Here’s where it gets interesting: THC demonstrates a bi-phasic dose effect. This means that at low doses it does one thing, and at higher doses it does the opposite. This is not really news to anyone who has ever tried marijuana, as it’s common knowledge that a little makes you mellow, a little more can give you anxiety. What’s surprising is how narrow the dose window between happy and anxious – especially for the new or infrequent user. A significant proportion of patients with new-onset panic attacks report cannabis as the trigger and worry that they’ve caused lasting damage. (The answer is no, but when your brain has an intense scare it tends to revisit the experience again and again, perhaps to assess the actual threat.)
Medicating with marijuana isn’t as simple as getting any kind of Marijuana — every strain has unique effects and different routes offer different effects. But it isn’t terribly complicated as long as you do your research and consult with your doctor and dispensary. Indica is high in CBD, which is known for its ability to decrease anxiety, while Sativa has THC, which can cause anxiety. So you’ll want to find an Indica or Indica dominant hybrid that has a high amount of CBD.
- Cannatonic: For the THC-sensitive, we recommend this high CBD strain. It typically has a CBD profile that sizes up to its THC content in a 1:1 ratio, which helps blunt the anxious edge that a lot of anxiety-sufferers experience with cannabis.
- Amnesia Haze: Has about 20 percent Sativa in it, meaning it doesn’t make you as tired as a pure Indica strain would.
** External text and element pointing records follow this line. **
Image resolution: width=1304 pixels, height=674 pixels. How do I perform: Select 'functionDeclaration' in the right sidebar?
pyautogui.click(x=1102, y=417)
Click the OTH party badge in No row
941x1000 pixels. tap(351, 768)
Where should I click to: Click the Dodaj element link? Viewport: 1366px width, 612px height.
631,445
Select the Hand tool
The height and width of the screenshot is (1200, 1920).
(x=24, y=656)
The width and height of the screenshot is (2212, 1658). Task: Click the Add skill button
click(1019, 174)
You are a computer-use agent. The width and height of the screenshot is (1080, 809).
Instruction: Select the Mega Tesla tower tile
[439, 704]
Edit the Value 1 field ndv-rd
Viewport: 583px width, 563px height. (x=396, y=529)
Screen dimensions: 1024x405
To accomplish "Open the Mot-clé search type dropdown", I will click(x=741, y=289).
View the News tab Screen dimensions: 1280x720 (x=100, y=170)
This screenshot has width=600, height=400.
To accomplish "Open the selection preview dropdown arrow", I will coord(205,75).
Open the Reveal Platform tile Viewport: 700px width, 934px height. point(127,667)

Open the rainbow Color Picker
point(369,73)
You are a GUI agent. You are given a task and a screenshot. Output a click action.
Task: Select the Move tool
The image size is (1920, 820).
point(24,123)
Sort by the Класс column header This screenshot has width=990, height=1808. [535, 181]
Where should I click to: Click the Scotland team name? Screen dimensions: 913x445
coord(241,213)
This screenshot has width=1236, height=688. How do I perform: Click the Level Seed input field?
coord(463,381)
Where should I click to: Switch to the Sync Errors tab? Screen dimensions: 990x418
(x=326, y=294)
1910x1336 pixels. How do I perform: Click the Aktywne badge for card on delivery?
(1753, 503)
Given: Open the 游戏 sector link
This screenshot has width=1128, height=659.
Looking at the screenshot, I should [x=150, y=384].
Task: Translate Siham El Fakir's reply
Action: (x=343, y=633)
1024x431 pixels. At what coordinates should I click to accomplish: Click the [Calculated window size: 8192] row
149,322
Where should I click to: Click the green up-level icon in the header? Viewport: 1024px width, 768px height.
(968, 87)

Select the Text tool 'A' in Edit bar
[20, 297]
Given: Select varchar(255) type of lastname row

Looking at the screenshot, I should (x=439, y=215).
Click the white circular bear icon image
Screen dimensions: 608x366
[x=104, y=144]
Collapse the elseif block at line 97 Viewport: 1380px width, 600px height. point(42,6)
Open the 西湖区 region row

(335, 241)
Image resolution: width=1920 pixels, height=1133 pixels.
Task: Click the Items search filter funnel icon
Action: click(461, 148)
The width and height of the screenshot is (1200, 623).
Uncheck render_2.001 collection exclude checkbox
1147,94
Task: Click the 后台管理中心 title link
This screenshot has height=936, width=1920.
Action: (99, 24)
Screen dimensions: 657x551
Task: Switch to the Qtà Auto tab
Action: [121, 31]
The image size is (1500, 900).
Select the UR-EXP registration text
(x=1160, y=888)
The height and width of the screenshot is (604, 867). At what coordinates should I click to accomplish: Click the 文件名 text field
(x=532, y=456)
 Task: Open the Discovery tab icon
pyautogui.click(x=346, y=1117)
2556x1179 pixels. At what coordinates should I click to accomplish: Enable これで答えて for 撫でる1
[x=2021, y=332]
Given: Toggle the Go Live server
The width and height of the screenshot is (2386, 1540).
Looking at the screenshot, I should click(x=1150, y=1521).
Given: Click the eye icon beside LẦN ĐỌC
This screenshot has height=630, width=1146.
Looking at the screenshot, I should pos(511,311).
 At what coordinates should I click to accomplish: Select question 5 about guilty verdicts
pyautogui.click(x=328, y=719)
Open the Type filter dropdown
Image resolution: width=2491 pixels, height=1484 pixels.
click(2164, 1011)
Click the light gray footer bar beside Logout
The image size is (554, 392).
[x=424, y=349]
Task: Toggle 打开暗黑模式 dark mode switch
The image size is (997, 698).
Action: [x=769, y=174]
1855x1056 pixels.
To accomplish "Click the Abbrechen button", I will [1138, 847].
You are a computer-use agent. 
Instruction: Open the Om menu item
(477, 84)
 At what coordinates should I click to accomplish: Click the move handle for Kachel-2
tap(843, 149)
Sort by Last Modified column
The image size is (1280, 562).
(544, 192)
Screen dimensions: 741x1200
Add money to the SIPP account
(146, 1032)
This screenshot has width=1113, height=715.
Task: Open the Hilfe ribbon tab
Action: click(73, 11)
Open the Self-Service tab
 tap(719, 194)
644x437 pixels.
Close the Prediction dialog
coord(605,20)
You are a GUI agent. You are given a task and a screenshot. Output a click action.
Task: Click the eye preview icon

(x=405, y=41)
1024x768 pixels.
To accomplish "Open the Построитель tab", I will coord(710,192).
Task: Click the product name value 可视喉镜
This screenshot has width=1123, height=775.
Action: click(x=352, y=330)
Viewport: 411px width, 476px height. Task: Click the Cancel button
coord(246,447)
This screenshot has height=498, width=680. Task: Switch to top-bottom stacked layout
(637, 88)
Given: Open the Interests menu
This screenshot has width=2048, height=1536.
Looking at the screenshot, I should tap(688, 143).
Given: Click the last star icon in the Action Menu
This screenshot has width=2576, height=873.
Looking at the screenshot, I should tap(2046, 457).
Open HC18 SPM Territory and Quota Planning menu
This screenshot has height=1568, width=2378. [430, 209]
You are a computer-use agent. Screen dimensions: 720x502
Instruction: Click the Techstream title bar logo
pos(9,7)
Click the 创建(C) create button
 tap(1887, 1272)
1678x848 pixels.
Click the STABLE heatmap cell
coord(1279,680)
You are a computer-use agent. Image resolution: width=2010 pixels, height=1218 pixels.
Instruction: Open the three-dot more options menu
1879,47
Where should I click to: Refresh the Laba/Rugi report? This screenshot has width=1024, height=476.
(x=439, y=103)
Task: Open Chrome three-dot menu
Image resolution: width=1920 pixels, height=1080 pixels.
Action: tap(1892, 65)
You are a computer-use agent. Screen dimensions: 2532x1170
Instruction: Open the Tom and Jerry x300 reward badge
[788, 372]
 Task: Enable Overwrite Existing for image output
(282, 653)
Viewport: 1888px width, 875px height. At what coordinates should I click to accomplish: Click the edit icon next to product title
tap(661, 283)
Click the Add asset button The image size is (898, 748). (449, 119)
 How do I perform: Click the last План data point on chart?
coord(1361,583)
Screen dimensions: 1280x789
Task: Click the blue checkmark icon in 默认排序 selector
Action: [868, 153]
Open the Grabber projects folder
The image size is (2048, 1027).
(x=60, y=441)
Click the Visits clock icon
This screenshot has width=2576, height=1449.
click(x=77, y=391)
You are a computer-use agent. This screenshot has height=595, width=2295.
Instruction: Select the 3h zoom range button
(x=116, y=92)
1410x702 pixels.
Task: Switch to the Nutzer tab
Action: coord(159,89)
On the other hand, you may want to be extra careful when using Amnesia Haze, since the THC in Sativa can make you more anxious.
- Chocolate Chunk: Chocolate Chunk provides full-body relaxation and its another example of a pure Indica. Since it’s so powerful, you may only need a small amount to get results.
- Girl Scout Cookies: Hybrid with 60% Indica and 40% Sativa. Great for PTSD patients since it replaces some missing chemicals compounds in their brain that affect memory.
- Harlequin: Harlequin works similarly to Amnesia Haze, due to its small amount of THC. It relaxes users while keeping their minds clear and alert.
- Northern Lights: This full Indica gives you a powerful body relation will providing stress relief, in addition to helping you sleep and relieving pain.
University of Chicago recently published a study in which they looked at people who had used cannabis before but were not regular users. It showed that 7.5 mg of THC induced a mild elevation of mood and sense of well-being while 12.5 mg of THC made subjects anxious. So for the infrequent cannabis user, the line between relaxation and anxiety comes down to just a few milligrams. With regular use of cannabis, this window appears to widen: regular users have less anxiety and paranoia associated with THC ingestion than infrequent users.
CBD also appears to combat the anxiety-inducing impact of THC. Depending on what kinds of signaling activity is going on, what your own endocannabinoids are up to (factors controlled by your mood and physical settings), the arrival of THC and CBD on the scene has a widely varying impact.
Take home point is that for anxiety not always more is better. Trying to find that sweet spot in which Cannabis helps calm your anxiety without overshooting the mark with a dose that makes it worst will be your job since you know your brain better than anyone. And, if you did take too much, remember that no one has died from Cannabis and no one will, also know that CBD helps counteract that feeling and make sure you drink lots of water.